24 January 2020: the PRA has set out the practical improvements the regulator wants to see from the general insurance industry in its letter to Chief Executives of general insurance firms regulated by the PRA. Some topics are more familiar than others, says ICAEW’s Financial Services Faculty; but, interestingly for a prudential regulator, there is a firm emphasis on culture.

1. Watch out for tensions within the Senior Managers and Certification Regime

The letter highlighted ‘anecdotal concern’ that commercial pressures have been causing actuarial judgements to be disproportionately challenged in order to obtain certain results. This could include recognising expected benefits quicker than expected downsides. Boards and management must be ‘vigilant’ about this. The issue is exacerbated at some firms by a lack of transparency about judgements, a lack of communication between business and control functions and inadequate management information to redress the balance. Senior Management Functions need to be aware of, and clear on how they take action to mitigate these risks. 
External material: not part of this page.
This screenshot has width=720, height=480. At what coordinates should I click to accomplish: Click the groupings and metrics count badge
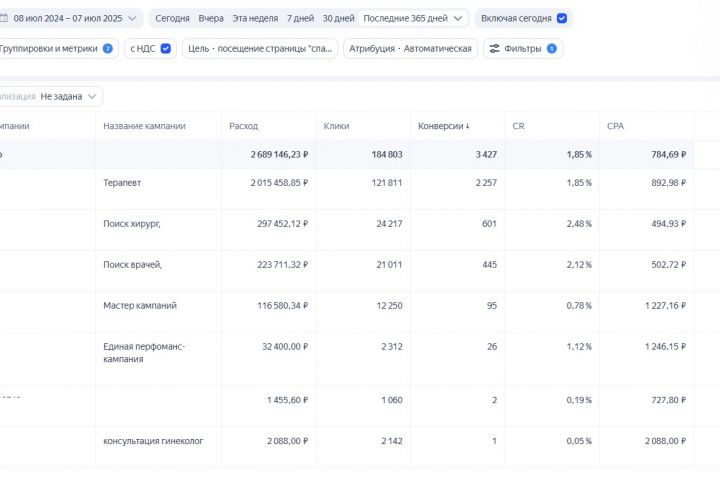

2. Remember the future might not look like the past 

As firms are encouraged to focus on underwriting conditions and exposure management, the regulator points out: ‘Some key perils may be changing in their nature, frequency or severity’ as well as a need to refine their approaches to man-made catastrophe risk. These mean that the future may not look like the past, and reliance on traditional models and assumptions may not be sufficient to managing risk. For new and emerging areas of risk such a cyber risk firms need to address ‘silent’ or ‘non-affirmative’ exposures.

3. Speak up about bullying, harassment and bad behaviour

When it comes to non-financial misconduct, firms have been starkly warned that it won’t just be the Financial Conduct Authority coming after you. A key aspect highlighted was heads of control functions having access to non-executives In our report Culture and purpose in financial services there are practical suggests about how to empower staff to speak up, including tacit disincentives created by organisational structures and activities like ‘skip level meetings’.

4. Get to grips with data

One of the themes coming out of the PRA’s supervisory work has been data quality issues. This is by no means unique to general insurers, nor the causes, including legacy systems and insufficient controls around initial capture. This leads to time and resource being spent on cleaning data rather than analysis data. Firms should at the very least be aware of the time being taken on data cleaning, and have a plan to reduce this so as to facilitate the ability to make high quality decisions more rapidly.